Open a CMD prompt ( Start / Run / cmd )
Then "net use x: \\server\public" - no quotes
Sometimes doing it this way gives and error that makes it a little easier to help find the solution.

What makes you think you are "not on the server at all". Your user account is not on the server? You don't have rights to any shares on the server?


----------



## JT Cole

When I do that at the command prompt I just get "The network path was not found" I don't have access to any network shares or anything. The only thing I can do relating to the network is get on the internet, other than that nothing. Thats why it doesn't seem like I'm connected to the server. The only thing I don't get is why I don't get any error message when I try to logon.


----------



## Bob Cerelli

Network Path Not Found and Not Having Access are two completely different problems.

If you can't find the network path, you don't even know if you have access or not. You can't even find either the server or share name

1. Open up a cmd prompt again
2. Can you ping the server by IP address (e.g. ping 192.168.0.x) or whatever the actual IP address is of the server
2. Can you ping the server by name (ping server)


----------



## lakecrowley

Hello

Has this issue been resolved because I am having the same issue with two
win XP pro computers in two separate domains and locations. You click on the shortcut or the drive letter and you get "Local device name already in use".

When you go to my network places to the server it prompts you to log in.
When you log in it says user is already logged in.

I have found the only way to get out of this is to log off and log back in.
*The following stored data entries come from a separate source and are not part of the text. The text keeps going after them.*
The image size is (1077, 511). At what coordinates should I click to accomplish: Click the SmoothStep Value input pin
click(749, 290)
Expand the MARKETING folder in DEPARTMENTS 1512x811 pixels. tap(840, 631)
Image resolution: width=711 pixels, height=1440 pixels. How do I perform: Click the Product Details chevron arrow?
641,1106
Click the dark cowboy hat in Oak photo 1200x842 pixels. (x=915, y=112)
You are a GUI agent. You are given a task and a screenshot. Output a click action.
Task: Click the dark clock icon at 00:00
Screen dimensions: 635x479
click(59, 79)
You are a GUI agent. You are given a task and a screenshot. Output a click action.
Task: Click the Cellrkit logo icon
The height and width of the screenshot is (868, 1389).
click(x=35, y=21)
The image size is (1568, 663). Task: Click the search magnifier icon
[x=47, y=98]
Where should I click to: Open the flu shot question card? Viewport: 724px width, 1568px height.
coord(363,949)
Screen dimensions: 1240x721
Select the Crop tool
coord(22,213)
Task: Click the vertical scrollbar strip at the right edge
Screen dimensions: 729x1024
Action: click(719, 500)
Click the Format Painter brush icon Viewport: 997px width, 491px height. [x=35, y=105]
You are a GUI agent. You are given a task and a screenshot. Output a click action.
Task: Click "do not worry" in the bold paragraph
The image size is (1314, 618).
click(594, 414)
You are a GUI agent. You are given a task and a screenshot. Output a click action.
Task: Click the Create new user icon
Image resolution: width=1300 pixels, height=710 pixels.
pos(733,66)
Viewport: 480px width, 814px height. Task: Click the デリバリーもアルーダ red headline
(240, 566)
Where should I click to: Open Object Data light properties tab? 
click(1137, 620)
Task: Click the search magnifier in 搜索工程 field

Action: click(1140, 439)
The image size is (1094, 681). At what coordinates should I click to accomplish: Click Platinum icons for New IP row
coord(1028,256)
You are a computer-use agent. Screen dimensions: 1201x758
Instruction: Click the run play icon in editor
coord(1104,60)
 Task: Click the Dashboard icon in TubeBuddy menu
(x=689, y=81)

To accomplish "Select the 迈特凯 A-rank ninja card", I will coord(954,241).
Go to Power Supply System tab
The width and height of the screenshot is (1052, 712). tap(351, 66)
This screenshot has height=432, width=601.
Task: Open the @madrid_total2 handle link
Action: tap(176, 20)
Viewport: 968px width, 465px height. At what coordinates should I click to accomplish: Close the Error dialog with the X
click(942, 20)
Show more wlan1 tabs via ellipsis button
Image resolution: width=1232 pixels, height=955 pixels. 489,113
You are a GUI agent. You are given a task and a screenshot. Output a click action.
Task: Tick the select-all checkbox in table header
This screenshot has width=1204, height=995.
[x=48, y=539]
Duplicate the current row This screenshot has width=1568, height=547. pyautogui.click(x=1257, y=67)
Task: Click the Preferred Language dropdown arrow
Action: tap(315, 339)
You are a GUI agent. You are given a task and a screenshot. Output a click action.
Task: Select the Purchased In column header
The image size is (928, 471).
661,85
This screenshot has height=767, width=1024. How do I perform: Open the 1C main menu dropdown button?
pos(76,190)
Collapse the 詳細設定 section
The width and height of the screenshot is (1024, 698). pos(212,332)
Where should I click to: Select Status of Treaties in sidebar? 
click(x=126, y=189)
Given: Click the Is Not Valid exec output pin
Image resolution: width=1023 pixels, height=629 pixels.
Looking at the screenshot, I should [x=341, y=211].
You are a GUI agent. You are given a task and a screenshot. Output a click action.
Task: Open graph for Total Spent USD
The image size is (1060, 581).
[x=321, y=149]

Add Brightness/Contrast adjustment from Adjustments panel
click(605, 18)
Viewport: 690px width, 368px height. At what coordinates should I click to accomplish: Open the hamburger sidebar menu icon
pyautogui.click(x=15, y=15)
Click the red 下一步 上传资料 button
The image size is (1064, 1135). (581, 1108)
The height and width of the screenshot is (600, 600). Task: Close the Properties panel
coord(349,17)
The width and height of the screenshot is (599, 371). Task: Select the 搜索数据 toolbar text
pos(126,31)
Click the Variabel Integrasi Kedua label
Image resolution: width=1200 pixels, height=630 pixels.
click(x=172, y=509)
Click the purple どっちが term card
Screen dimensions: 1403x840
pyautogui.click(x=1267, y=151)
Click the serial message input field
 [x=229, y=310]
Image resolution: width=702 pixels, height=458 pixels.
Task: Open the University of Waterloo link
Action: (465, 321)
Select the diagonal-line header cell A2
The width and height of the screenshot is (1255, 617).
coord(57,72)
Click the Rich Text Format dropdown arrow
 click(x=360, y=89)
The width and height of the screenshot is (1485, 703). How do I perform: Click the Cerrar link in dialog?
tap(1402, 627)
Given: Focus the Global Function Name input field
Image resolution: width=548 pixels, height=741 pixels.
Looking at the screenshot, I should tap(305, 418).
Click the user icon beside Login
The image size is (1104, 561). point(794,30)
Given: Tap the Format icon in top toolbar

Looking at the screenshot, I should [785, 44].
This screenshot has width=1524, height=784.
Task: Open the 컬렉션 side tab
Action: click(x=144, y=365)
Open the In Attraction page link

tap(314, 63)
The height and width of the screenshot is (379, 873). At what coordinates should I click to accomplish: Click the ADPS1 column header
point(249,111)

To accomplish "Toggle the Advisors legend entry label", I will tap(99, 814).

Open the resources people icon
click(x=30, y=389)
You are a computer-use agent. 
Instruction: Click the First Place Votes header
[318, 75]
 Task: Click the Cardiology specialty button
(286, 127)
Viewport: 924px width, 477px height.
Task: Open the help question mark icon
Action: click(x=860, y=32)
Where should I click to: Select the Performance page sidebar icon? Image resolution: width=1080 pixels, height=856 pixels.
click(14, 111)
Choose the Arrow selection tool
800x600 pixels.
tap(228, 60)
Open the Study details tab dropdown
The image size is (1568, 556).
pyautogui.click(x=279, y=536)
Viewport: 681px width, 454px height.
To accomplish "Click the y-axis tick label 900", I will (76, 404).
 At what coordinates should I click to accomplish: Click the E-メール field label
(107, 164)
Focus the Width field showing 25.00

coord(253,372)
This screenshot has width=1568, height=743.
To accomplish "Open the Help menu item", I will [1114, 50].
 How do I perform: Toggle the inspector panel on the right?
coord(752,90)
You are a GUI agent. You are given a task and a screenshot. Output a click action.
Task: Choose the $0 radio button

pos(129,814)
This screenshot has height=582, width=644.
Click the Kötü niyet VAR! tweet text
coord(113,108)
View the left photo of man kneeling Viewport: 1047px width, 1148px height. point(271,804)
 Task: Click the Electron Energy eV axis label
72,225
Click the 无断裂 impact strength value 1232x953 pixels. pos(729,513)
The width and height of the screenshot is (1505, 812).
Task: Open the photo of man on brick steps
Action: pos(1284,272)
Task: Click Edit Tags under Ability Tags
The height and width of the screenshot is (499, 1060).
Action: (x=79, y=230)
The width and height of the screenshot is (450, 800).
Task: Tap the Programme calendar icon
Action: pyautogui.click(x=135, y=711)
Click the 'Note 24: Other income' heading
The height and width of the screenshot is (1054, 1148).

One computer has service pack 1 and the other computer has service pack 2.

Thanks

Lakecrowley


----------



## iamageek

Hi,
i dont reckon this is the solution to your problem, but worth checking - i just had the exact same issue (without SP2, dont like it). I was using the wrong subnet mask - i had been on a different network yesterday and didint change it properly back, so i was using a /23 rather than a /16. Must have meant that certain network resources were accessible and others werent. Changed the mask and it worked fine...


----------



## Bob Cerelli

Since things have changed since the beginning, let's get back to the basics just to have a good starting point.

1. Make sure you have the same IP scheme (e.g. 192.168.0.x).

2. Make sure you have the same Subnet Mask, Gateway, and DNS IP addresses.

3. Make sure you can ping the other computer's IP address. If this fails, just for testing, make sure you turn off XP's as well as any other firewall.

4. Make sure you can ping the other computers by name.

5. Make sure you have the same workgroup name (watch for trailing spaces)

6. For troubleshooting purposes, turn off XP's and completely uninstall any other firewall software. You can always add more complexity after you get it working.

7. With XP, make sure you have the same username and password as the person logging onto the other computers. The default setting for XP Pro is to require a password for network access.

8. More details about how to network XP can be found at:
http://www.onecomputerguy.com/networking/xp_network.htm

9. More details about how to troubleshoot TCP/IP networks can be found at:
http://www.onecomputerguy.com/networking/trouble.htm

10. Apply the registry edit to fix the browsing delay from XP to Win9x computers 
http://www.onecomputerguy.com/windowsxp_tips.htm#browsing_delay.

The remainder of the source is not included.